Fill the area with 3 to 4 inches of crushed stone, maintaining a uniformly level layer. Walk over the area several times to pack the stone. If the path is on a slope, move from the low ground to the high ground. A rented plate compacter can save time over larger areas, or a you can purchase a hand tamp to compress more completely on smaller jobs. Packing the base well eliminates stone shifting.
If you do not want weeds cropping up between the pathway stones or you do not plan to add decorative plants such as thyme or chamomile in the joints, you may opt to lay down a weed control filter fabric over the crushed stone. If you plan on adding edging to the perimeter of the path, leave extra weed control fabric outside the path's outline for the edging to hold in place. Put down an inch of stone dust or sand, keeping it level and slightly sloped away from buildings.
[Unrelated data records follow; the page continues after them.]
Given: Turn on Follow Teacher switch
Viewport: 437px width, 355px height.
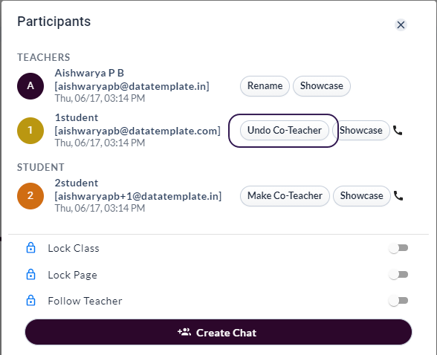Looking at the screenshot, I should 398,301.
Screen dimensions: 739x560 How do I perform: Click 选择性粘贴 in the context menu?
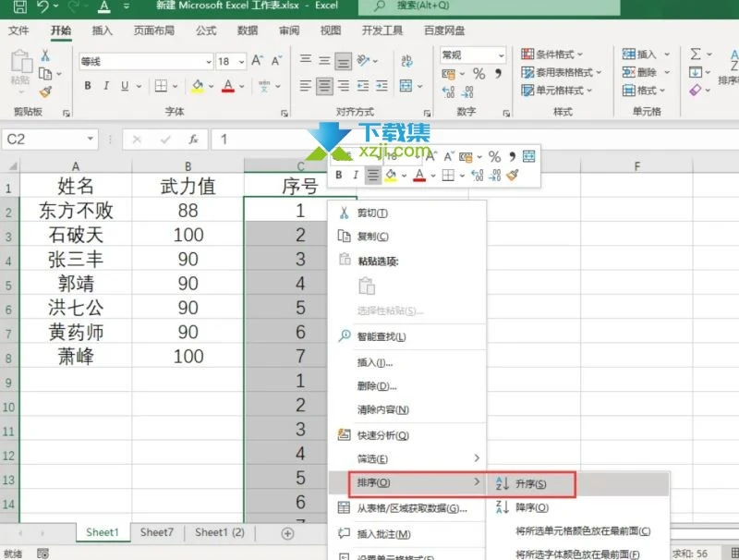point(386,310)
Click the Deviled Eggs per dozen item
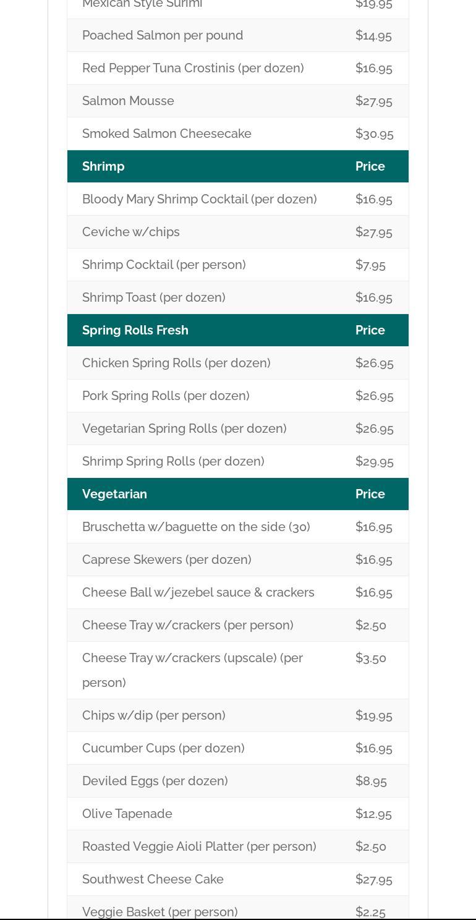 pyautogui.click(x=155, y=781)
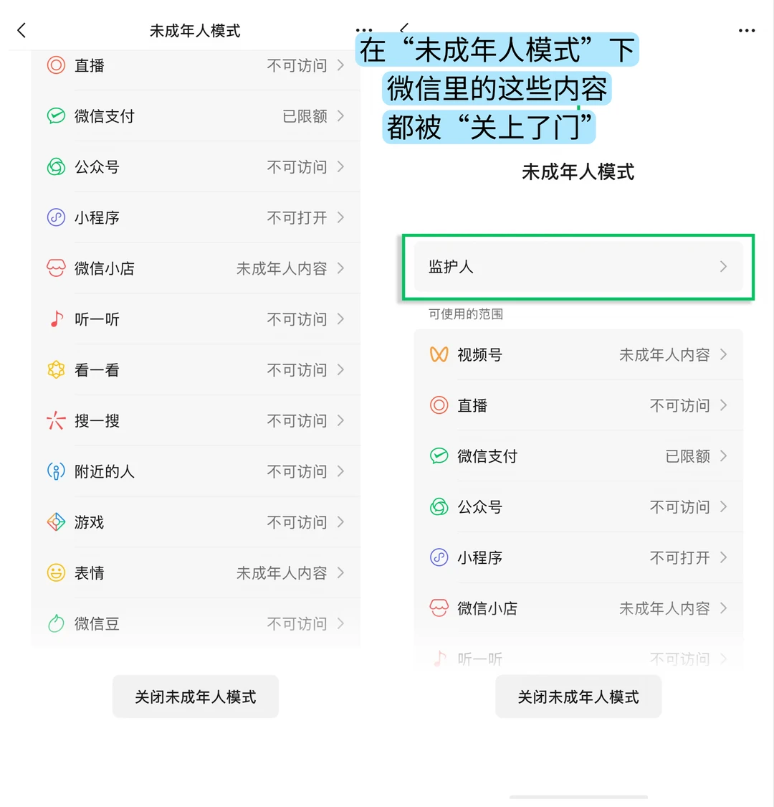Tap the 搜一搜 red star icon
The image size is (774, 807).
pos(56,420)
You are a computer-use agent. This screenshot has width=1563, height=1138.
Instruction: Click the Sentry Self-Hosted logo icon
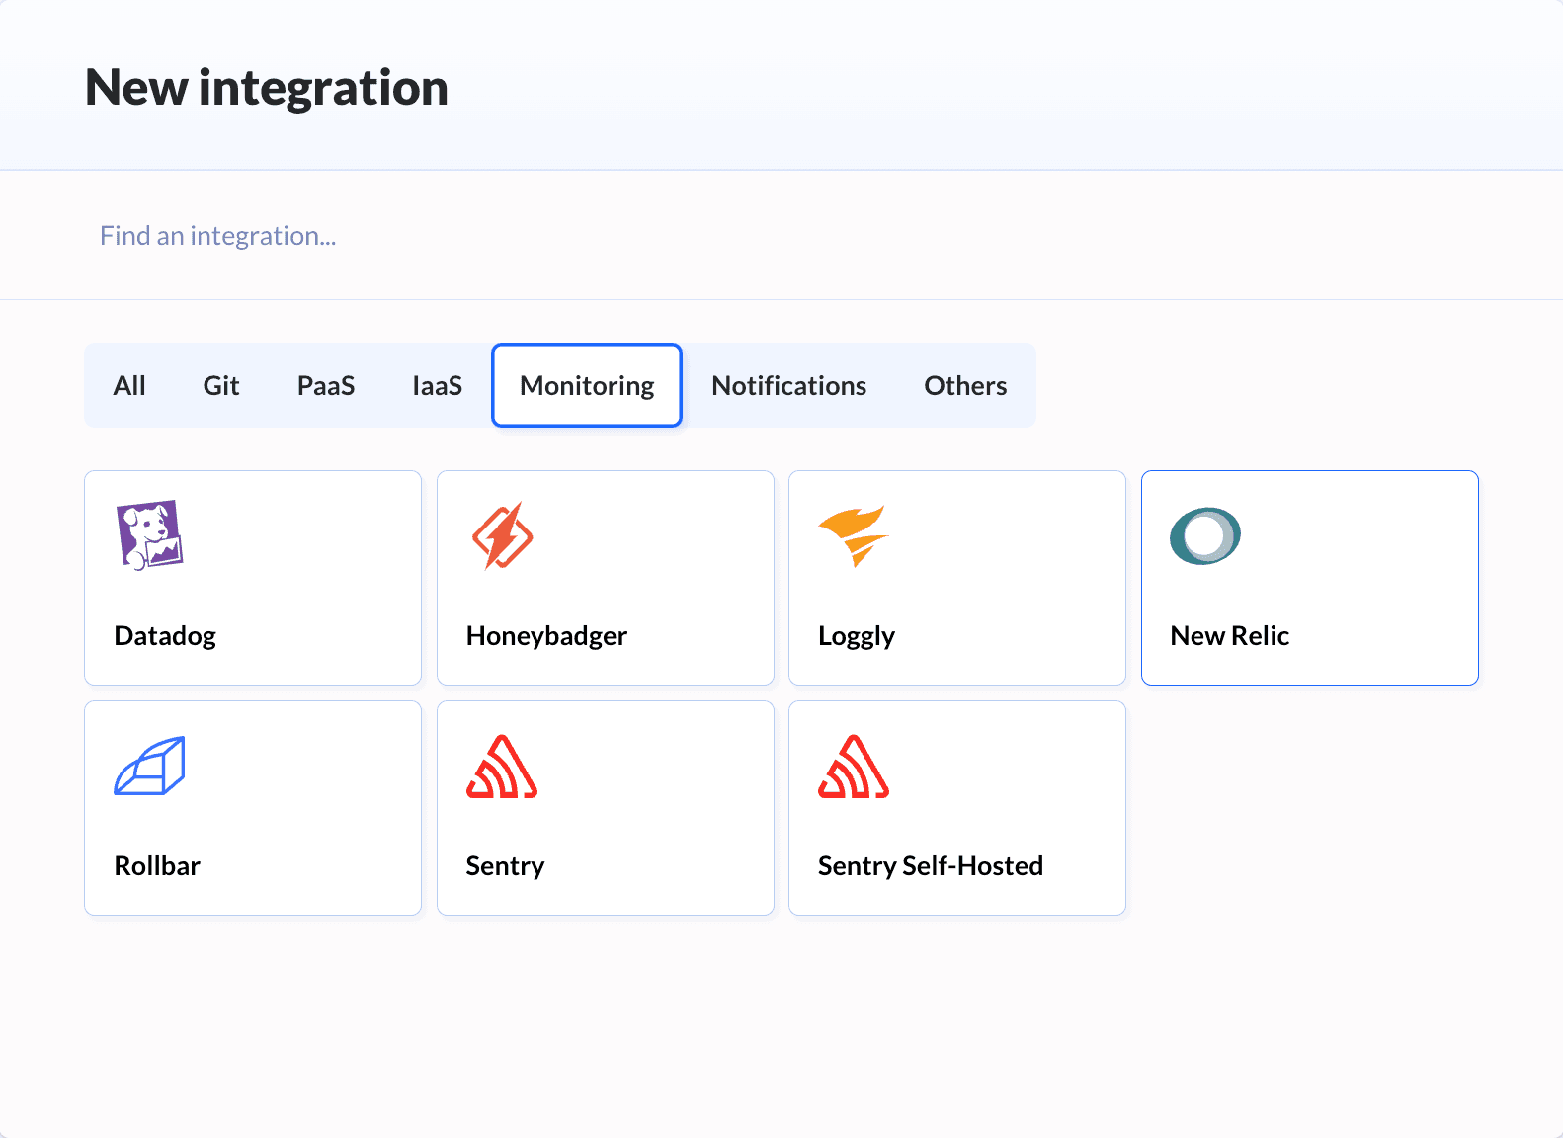[854, 766]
Saturate the area with water and allow the water to drain completely overnight. This will remove air pockets from the base and encourage full compaction. Lightly pack the base once more.
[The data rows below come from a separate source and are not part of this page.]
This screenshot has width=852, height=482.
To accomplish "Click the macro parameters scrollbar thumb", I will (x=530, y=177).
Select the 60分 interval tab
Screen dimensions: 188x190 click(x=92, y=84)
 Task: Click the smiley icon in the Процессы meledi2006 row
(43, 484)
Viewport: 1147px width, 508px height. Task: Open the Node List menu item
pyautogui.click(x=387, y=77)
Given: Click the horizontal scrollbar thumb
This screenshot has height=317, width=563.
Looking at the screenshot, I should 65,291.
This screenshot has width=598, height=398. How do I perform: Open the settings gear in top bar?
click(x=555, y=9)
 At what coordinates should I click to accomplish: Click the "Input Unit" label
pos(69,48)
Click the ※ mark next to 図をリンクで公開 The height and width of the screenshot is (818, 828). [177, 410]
Depending on the type of stone you are using, you may want to use a mason's hammer and chisel to trim the stones in the path to get the best fit. Lay a few feet of the path by placing the stones on the stone dust or sand gently, using larger whole pieces near the outside of the path and smaller or cut pieces for the inside. Keep the stones level with ½" joints, plus or minus 1/8". When you have achieved the look you desire, use a rubber mallet to set and level the stones.
When you have finished laying the entire path, fill the joints between stones by sweeping the sand or stone dust into the spaces and watering the whole walkway gently. Settling in the first year after installation may require a few repeated joint-filling and watering.